演題

OP-134-4

胃・大腸癌診療における術中超音波 elastographyの有用性について

[演者] 石川 正志:1
[著者] 浅野間 理人:1, 田代 善彦:1, 松山 和男:1, 大塩 猛人:1
1:四国中央病院外科

超音波elastographyによるLN節転移の診断能や腫瘤の硬さの評価について検討した。対象と方法 対象は胃癌22例、大腸癌32例の計54例。脂肪層と腫瘤およびリンパ節のひずみをそれぞれB、AとしてB/A比を算出しstrain ratioで客観的に評価した。また、術前CT所見、術中の視触診診断についても同様に病理診断と比較した。結果 LN転移は胃癌で12例、結腸癌で13例あり。

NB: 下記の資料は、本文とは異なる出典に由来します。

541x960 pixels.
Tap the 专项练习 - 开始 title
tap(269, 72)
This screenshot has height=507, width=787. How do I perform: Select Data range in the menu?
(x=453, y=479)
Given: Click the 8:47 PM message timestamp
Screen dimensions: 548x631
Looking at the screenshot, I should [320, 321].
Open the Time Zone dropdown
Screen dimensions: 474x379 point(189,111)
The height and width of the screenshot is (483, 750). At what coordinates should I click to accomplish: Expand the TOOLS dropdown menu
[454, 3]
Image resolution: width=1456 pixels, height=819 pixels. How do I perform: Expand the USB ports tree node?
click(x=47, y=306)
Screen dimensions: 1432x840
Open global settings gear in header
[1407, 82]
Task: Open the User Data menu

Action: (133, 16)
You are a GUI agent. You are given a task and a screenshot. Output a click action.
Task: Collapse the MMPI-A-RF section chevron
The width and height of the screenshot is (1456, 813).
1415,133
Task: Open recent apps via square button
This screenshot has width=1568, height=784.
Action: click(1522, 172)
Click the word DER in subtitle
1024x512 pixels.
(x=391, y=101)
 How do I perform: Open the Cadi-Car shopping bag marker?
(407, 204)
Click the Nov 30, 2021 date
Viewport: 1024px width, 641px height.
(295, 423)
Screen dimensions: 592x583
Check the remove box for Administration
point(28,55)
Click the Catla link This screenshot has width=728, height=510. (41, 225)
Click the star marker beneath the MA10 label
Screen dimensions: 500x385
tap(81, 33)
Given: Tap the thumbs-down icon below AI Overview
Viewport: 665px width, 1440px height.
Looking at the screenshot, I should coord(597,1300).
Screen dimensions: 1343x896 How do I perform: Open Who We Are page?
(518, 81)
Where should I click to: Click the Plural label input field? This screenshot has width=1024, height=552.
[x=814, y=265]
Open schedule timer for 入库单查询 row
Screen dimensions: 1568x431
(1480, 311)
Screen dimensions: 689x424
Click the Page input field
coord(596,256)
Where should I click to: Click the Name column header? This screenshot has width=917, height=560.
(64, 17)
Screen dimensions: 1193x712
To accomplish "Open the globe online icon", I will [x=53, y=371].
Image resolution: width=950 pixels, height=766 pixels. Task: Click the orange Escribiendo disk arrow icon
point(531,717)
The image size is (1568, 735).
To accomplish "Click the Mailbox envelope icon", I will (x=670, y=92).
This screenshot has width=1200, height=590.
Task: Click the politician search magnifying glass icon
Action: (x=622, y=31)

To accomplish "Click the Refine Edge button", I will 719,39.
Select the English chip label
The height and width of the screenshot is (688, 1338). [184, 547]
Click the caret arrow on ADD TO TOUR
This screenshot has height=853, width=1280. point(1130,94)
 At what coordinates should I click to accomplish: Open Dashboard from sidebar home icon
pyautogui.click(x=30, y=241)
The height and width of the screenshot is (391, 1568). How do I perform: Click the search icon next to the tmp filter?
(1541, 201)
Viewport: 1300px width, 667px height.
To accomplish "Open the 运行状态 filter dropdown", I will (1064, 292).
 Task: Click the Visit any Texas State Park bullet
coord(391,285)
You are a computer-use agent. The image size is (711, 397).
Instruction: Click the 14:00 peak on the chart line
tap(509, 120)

LNのelastographyの比は胃癌症例では転移+で6.0±4.3、転移−で1.7±1.3であり、大腸癌ではそれぞれ6.4±4.3、2.1±1.1で有意差あり。elastographyのcut off値を2.0とするとLN転移の正診率は胃癌で96%、結腸癌で82%と他の診断法に比べ最も良好となった。結語 術中elastographyによりLN転移の診断能がさらに向上する可能性があり、至適術式の決定に役立つと思われる。